WORK INSTRUCTIONS:
Only one stretch of the records below is wanted: the lines from the one holding "Далее (220, 315)" through the one holding "Privacy Policy (1157, 801)". Return it exactly, both ends included.

(Dataset entries)

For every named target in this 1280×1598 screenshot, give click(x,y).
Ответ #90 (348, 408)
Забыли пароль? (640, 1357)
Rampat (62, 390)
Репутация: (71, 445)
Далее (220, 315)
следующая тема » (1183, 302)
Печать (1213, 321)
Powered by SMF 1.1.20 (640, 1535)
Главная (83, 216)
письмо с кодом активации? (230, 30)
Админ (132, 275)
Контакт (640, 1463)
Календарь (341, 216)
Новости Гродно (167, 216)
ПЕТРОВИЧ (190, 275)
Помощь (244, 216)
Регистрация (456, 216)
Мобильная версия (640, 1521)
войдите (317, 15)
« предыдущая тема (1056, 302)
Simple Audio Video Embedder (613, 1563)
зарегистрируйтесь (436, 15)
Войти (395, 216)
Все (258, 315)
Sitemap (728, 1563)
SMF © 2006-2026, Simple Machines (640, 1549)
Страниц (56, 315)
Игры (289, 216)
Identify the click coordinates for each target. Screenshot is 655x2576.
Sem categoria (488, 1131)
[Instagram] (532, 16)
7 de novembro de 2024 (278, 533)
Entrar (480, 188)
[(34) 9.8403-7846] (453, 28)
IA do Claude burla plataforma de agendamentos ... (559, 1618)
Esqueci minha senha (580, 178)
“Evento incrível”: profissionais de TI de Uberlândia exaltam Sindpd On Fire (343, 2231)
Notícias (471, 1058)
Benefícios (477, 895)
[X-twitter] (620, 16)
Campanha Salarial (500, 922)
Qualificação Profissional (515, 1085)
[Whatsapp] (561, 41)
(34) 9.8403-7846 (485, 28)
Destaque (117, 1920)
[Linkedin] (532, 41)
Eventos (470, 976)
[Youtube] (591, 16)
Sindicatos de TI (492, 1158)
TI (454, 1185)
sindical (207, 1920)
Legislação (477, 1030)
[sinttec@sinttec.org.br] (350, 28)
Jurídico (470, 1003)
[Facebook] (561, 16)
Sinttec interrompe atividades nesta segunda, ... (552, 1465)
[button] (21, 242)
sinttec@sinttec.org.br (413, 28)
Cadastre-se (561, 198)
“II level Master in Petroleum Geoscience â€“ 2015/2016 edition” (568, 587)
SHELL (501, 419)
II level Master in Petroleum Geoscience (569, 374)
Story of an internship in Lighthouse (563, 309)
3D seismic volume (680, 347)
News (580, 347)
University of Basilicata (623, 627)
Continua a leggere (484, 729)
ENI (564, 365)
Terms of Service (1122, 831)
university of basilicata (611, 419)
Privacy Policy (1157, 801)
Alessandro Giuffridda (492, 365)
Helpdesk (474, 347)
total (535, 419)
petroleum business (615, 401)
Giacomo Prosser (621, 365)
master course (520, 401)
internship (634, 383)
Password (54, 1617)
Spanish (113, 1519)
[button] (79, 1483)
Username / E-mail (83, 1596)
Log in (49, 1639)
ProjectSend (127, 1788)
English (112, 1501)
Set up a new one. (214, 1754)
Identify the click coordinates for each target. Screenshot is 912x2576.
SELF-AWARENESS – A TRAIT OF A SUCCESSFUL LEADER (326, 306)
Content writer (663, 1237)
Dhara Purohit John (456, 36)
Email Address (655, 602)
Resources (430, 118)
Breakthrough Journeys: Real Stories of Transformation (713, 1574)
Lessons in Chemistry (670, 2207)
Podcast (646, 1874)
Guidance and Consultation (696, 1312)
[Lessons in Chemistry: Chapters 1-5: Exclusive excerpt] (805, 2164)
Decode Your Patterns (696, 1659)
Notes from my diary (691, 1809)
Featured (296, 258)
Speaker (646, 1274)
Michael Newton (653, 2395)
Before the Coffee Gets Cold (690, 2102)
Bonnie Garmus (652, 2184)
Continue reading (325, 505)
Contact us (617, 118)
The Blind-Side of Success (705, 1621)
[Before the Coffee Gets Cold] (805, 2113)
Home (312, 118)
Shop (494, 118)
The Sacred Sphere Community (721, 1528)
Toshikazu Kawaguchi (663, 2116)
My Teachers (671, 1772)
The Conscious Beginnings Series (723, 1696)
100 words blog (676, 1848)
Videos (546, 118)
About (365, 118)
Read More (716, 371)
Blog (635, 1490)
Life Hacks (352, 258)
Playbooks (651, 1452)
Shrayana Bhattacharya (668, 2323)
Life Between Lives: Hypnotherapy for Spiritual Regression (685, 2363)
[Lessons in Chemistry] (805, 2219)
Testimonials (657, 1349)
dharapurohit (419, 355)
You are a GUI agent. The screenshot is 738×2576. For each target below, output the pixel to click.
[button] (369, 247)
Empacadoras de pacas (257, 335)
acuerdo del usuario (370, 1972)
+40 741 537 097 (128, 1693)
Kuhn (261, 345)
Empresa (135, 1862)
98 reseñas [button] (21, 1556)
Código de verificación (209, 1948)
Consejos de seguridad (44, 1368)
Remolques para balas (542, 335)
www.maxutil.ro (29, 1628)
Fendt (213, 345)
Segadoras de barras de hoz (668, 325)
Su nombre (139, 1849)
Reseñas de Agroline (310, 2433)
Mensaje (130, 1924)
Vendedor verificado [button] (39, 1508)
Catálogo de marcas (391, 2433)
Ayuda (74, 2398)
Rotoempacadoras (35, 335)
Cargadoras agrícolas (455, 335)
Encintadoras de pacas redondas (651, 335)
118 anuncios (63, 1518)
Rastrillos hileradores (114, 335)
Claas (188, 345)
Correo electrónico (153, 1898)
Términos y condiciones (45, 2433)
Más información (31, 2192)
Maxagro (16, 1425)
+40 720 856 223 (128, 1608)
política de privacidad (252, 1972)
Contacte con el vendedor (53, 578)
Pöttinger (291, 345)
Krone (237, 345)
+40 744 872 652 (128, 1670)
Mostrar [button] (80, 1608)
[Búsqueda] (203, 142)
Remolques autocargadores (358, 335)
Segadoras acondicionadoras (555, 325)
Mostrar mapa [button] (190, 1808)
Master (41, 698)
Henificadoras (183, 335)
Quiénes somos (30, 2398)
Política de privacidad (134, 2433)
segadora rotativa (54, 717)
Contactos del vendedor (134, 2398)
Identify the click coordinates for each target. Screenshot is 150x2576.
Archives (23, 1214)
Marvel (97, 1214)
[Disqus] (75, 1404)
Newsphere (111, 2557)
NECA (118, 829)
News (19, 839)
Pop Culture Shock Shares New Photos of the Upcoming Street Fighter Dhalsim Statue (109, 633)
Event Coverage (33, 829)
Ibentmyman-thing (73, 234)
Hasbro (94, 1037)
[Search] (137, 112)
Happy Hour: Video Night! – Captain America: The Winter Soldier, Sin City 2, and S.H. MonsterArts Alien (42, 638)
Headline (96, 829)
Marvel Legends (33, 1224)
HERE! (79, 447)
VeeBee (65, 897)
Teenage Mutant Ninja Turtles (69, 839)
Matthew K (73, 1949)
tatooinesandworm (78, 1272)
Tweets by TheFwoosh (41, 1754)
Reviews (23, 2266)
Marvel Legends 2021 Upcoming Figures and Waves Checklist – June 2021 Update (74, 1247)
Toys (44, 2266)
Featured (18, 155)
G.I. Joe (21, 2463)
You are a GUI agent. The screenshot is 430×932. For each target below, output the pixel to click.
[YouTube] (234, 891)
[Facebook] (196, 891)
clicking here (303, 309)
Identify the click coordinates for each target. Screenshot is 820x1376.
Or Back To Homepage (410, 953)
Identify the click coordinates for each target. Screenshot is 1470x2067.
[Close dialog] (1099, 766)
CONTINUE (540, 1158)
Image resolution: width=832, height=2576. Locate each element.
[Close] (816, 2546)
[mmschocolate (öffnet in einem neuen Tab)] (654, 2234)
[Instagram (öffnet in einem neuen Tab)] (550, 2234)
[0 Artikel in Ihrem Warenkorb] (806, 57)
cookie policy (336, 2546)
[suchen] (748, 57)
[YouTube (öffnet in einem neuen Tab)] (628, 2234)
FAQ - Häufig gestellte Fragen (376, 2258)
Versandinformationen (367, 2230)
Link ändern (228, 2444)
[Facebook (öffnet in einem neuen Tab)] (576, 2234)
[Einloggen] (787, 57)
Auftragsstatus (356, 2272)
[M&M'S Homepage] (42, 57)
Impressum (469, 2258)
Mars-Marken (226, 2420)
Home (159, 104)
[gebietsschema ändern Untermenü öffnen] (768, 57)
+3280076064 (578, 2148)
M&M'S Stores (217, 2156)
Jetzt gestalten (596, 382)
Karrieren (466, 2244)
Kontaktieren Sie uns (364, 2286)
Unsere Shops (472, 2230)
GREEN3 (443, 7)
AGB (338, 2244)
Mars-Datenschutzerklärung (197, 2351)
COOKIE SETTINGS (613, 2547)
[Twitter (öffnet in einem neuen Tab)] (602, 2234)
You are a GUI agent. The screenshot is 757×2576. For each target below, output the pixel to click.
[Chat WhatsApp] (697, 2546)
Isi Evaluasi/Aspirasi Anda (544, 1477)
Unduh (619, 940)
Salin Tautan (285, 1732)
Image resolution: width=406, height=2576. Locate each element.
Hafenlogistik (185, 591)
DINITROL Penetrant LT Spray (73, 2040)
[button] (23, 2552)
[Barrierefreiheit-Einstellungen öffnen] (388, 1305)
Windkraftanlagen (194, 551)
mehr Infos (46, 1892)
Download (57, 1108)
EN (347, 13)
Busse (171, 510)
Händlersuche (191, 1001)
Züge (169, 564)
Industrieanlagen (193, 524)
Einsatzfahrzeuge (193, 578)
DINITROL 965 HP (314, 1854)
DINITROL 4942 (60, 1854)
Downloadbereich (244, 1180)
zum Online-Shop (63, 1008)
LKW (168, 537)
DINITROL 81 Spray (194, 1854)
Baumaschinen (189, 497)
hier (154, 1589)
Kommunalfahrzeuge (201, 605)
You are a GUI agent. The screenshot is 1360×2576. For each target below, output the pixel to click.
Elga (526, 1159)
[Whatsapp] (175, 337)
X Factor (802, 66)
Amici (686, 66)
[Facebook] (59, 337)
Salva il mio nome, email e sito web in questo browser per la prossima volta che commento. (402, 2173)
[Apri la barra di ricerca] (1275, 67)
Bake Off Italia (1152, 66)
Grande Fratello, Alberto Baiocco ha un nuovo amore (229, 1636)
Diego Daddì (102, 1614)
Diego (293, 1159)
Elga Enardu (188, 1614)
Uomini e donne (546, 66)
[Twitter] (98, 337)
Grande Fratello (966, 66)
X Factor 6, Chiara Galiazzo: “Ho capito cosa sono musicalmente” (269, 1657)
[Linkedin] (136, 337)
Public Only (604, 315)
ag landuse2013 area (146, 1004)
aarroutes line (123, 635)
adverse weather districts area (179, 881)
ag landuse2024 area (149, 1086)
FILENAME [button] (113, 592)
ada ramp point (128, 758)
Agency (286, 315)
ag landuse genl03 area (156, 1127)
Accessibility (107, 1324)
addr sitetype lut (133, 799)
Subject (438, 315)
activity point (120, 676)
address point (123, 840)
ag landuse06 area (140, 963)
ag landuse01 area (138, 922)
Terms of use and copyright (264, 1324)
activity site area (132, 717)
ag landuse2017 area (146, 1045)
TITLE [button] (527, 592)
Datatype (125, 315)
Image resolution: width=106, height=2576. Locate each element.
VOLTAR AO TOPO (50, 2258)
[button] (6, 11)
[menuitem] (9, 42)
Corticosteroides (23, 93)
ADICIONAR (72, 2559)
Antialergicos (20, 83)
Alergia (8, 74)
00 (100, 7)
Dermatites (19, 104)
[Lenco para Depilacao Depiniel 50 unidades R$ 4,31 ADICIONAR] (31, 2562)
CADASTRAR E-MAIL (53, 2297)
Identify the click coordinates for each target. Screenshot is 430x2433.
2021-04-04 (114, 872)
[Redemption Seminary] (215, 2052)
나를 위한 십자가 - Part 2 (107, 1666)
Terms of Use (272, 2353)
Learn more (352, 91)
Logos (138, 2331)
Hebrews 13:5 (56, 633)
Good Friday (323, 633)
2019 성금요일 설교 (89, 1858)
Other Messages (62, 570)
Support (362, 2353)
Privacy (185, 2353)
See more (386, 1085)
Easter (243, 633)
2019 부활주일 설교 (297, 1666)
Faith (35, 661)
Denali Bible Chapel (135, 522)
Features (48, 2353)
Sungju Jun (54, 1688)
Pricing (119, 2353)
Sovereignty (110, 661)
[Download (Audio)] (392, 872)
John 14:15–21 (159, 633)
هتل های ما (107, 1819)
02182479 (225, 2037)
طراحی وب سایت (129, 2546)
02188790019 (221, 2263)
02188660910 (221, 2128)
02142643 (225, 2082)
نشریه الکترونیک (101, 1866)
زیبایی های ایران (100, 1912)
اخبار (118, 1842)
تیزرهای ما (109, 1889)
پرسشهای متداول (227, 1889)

COMPLETED EXERCISE:
Далее (220, 315)
следующая тема » (1183, 302)
Печать (1213, 321)
Powered by SMF 1.1.20 (640, 1535)
Главная (83, 216)
письмо с кодом активации? (230, 30)
Админ (132, 275)
Контакт (640, 1463)
Календарь (341, 216)
Новости Гродно (167, 216)
ПЕТРОВИЧ (190, 275)
Помощь (244, 216)
Регистрация (456, 216)
Мобильная версия (640, 1521)
войдите (317, 15)
« предыдущая тема (1056, 302)
Simple Audio Video Embedder (613, 1563)
зарегистрируйтесь (436, 15)
Войти (395, 216)
Все (258, 315)
Sitemap (728, 1563)
SMF © 2006-2026, Simple Machines (640, 1549)
Страниц (56, 315)
Игры (289, 216)
Identify the click coordinates for each target. Screenshot is 655x2576.
Sem categoria (488, 1131)
[Instagram] (532, 16)
7 de novembro de 2024 (278, 533)
Entrar (480, 188)
[(34) 9.8403-7846] (453, 28)
IA do Claude burla plataforma de agendamentos ... (559, 1618)
Esqueci minha senha (580, 178)
“Evento incrível”: profissionais de TI de Uberlândia exaltam Sindpd On Fire (343, 2231)
Notícias (471, 1058)
Benefícios (477, 895)
[X-twitter] (620, 16)
Campanha Salarial (500, 922)
Qualificação Profissional (515, 1085)
[Whatsapp] (561, 41)
(34) 9.8403-7846 (485, 28)
Destaque (117, 1920)
[Linkedin] (532, 41)
Eventos (470, 976)
[Youtube] (591, 16)
Sindicatos de TI (492, 1158)
TI (454, 1185)
sindical (207, 1920)
Legislação (477, 1030)
[sinttec@sinttec.org.br] (350, 28)
Jurídico (470, 1003)
[Facebook] (561, 16)
Sinttec interrompe atividades nesta segunda, ... (552, 1465)
[button] (21, 242)
sinttec@sinttec.org.br (413, 28)
Cadastre-se (561, 198)
“II level Master in Petroleum Geoscience â€“ 2015/2016 edition” (568, 587)
SHELL (501, 419)
II level Master in Petroleum Geoscience (569, 374)
Story of an internship in Lighthouse (563, 309)
3D seismic volume (680, 347)
News (580, 347)
University of Basilicata (623, 627)
Continua a leggere (484, 729)
ENI (564, 365)
Terms of Service (1122, 831)
university of basilicata (611, 419)
Privacy Policy (1157, 801)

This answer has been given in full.